2010-01-27 Thread Marc-Andre Lemburg

Marc-Andre Lemburg  added the comment:

Antoine Pitrou wrote:
> 
> Antoine Pitrou  added the comment:
> 
>> The arguments given in that thread sound a bit strange to me:
>> just because there were no changes to a few files, doesn't really
>> say anything about whether they contain working code or not.
> 
> That was a heuristic. Files which do not get any maintenance for years
> while other similar files do are quite suspicious.
> Given that nobody stepped up to contradict this hypothesis of mine, I
> assume it was right after all ;)

We'll only be able to tell for sure when it's too late: at release
time. We simply don't have any active developers working on more
exotic platforms, but that doesn't mean that Python isn't used
on those platforms.

> More seriously, all the APIs in question (and most of their supporting
> systems: IRIX etc.) seem practically dead. I don't want to rehash that
> discussion here, but you can post on python-dev if you want.

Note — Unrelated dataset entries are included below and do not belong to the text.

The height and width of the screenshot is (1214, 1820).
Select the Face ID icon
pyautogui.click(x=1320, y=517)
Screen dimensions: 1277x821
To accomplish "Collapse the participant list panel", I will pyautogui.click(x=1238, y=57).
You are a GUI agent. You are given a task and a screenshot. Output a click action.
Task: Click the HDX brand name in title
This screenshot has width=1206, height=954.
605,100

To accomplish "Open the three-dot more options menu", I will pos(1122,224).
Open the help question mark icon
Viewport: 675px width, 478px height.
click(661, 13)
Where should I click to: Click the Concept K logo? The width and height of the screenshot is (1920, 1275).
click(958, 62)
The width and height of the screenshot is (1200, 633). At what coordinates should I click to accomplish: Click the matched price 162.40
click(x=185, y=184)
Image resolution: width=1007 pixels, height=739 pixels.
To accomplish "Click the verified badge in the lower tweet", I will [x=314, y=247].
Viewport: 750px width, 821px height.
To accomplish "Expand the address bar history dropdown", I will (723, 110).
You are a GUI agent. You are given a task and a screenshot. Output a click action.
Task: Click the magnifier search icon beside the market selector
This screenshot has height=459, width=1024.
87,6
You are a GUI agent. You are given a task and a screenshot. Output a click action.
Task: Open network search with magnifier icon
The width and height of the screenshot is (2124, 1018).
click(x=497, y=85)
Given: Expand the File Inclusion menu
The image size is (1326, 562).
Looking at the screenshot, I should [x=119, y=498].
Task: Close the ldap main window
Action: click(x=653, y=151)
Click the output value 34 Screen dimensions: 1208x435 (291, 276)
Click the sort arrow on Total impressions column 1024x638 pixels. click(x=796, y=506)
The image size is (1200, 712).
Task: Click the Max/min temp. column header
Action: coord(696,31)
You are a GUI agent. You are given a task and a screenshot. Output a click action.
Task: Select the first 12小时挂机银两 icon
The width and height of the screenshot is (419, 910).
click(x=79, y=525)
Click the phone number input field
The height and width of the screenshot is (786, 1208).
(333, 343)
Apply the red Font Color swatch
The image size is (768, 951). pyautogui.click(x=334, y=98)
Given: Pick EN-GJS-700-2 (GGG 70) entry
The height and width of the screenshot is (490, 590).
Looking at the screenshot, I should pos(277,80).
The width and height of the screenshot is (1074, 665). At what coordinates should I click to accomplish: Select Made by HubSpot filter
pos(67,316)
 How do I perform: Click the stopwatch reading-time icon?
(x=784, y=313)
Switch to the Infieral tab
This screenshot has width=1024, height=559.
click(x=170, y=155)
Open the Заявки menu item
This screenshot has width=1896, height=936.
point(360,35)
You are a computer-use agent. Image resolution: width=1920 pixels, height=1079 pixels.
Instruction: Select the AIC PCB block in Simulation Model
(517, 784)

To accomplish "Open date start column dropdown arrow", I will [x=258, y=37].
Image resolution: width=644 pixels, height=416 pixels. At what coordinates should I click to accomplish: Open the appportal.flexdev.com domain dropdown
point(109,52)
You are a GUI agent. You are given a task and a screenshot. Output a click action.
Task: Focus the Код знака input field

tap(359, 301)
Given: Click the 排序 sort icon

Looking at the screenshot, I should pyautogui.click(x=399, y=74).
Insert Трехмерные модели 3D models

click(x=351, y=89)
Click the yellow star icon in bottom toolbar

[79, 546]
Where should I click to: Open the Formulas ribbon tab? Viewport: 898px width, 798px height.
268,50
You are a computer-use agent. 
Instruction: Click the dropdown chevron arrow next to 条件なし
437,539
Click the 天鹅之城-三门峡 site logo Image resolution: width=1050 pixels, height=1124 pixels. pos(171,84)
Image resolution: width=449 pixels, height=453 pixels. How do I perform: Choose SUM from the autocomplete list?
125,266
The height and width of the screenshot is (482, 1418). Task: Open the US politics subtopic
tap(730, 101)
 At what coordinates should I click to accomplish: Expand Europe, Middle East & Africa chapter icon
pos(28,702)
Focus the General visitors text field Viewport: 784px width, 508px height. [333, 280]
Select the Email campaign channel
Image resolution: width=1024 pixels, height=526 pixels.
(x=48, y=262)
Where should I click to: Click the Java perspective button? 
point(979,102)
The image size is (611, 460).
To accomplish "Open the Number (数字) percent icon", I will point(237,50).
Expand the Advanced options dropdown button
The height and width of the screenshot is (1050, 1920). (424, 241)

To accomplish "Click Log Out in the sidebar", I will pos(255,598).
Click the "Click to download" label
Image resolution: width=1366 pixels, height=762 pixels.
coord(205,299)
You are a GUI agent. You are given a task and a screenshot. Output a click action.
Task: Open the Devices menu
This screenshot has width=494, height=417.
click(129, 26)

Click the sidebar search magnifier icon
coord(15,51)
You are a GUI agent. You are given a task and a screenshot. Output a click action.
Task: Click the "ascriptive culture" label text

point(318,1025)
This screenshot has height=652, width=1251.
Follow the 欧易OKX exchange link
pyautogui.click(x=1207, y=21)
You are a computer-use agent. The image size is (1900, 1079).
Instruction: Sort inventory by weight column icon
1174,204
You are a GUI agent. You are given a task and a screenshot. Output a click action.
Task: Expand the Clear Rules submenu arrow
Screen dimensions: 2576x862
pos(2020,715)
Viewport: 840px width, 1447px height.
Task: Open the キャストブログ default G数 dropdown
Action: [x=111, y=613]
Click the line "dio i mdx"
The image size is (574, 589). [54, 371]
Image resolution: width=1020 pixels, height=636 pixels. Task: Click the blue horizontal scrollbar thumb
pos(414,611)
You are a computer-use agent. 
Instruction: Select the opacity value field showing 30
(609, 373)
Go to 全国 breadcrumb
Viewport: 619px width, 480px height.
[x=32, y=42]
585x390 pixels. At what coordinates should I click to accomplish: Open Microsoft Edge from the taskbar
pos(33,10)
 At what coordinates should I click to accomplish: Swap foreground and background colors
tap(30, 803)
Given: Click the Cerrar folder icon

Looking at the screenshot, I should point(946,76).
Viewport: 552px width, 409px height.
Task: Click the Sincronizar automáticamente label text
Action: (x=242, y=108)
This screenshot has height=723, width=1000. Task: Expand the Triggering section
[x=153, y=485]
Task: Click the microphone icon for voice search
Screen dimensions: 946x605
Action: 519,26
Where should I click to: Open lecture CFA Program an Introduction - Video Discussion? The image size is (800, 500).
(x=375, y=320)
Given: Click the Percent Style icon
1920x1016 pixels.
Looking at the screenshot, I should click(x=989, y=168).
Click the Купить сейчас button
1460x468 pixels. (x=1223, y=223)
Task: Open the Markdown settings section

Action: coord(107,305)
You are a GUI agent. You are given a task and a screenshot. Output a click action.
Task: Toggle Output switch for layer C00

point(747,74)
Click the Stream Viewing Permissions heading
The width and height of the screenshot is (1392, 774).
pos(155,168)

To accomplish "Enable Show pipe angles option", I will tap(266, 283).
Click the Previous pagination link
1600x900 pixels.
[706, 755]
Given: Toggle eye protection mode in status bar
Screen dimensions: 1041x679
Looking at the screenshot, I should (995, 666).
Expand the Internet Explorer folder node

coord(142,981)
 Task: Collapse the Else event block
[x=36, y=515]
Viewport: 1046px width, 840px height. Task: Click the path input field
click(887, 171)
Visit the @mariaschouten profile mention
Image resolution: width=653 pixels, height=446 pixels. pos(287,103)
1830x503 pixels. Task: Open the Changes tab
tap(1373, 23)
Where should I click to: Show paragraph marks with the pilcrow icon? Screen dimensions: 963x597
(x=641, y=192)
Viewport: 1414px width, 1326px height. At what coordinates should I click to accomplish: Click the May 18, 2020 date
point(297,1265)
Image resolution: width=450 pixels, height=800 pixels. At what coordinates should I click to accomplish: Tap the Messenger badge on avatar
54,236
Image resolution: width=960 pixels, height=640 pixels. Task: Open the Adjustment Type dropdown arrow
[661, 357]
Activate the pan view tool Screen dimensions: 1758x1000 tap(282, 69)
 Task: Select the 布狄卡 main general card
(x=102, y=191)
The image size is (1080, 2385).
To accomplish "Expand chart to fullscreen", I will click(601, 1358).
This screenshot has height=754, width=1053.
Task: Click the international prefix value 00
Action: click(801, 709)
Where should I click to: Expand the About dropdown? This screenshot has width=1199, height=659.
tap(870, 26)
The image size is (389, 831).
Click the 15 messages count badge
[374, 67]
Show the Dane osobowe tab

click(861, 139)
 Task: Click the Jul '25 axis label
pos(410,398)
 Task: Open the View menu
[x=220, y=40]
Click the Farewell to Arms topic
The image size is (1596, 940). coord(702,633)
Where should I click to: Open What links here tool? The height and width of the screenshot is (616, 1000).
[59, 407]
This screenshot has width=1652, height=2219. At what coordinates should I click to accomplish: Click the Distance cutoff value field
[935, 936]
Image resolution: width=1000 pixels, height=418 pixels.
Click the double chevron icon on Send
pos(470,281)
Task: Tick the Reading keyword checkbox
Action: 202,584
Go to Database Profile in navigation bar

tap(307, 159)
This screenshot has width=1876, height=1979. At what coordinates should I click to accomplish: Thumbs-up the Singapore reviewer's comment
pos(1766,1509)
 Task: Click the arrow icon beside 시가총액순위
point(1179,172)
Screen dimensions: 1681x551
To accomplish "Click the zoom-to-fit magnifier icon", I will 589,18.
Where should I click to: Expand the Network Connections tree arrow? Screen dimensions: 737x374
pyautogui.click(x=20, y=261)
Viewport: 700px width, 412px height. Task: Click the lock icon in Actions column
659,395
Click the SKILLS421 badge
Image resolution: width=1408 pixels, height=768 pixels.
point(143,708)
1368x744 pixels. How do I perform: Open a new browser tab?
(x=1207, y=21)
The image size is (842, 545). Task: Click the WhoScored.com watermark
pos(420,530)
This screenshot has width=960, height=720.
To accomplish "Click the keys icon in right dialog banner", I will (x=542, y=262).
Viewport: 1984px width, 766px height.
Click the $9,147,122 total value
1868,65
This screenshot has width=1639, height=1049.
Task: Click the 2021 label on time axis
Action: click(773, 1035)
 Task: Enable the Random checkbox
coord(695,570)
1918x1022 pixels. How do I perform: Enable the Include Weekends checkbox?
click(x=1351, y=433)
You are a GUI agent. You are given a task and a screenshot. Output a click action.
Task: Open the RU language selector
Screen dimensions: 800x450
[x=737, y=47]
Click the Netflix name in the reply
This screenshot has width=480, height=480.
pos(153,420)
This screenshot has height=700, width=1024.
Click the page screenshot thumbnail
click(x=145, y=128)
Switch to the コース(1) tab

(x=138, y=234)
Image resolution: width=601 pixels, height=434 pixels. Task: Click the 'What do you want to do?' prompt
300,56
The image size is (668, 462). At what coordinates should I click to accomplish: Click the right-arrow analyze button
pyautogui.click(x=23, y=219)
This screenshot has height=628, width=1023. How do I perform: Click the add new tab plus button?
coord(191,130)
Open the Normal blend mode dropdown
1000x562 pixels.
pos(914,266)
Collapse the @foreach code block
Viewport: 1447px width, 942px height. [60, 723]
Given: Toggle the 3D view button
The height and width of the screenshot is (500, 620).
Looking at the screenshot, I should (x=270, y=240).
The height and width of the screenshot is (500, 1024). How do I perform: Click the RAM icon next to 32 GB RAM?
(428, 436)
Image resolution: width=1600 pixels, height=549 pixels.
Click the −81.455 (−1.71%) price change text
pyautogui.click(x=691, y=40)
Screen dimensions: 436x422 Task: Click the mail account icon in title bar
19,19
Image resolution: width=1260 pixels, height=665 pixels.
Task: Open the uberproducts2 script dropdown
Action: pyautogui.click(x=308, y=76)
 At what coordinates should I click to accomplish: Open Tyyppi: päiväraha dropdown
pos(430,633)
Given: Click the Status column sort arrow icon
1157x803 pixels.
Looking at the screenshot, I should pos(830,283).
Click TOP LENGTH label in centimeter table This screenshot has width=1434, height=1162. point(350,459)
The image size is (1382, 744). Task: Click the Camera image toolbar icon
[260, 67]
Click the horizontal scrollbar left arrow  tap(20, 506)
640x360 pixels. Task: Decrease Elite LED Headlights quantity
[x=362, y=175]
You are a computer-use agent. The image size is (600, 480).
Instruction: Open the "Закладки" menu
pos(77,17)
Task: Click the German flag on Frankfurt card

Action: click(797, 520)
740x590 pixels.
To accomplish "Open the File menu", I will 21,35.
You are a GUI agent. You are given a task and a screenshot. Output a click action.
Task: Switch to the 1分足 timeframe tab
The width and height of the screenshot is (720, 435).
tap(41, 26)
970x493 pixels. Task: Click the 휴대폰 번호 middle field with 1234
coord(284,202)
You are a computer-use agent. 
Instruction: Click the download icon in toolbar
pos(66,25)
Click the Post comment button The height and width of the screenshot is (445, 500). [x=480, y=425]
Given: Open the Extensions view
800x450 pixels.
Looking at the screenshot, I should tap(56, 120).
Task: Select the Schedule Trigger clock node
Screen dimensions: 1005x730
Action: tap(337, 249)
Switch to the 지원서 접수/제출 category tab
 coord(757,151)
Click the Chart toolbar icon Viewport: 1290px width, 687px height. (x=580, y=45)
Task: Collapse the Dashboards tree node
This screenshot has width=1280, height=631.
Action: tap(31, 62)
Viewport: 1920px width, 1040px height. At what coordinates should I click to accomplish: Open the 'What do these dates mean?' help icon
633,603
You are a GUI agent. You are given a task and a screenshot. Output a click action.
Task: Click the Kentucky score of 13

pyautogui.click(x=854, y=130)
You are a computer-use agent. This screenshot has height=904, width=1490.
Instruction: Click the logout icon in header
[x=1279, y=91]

No need... I'm tired of trying to get Python devs on track with
respect to the PEP 11 process, deprecations, etc.

>> You could just as well remove them right now: if the GIL doesn't
>> work on OS/2, then having support for it in the _thread module
>> isn't really worth much, is it ?
> 
> Andrew told me he believed it possible to port the new GIL to OS/2. So
> perhaps he'll do that before 3.2 is out.
>
>> With just NT and POSIX thread support, I think backporting the
>> new GIL implementation to 2.7 is not possible - we'd have to go
>> through a standard PEP 11 deprecation process and there are not
>> enough 2.x releases left for that. It could only be backported
>> as optional feature, to be enabled by a configure option.
> 
> Right. That's what I think too.

I'll close the issue then.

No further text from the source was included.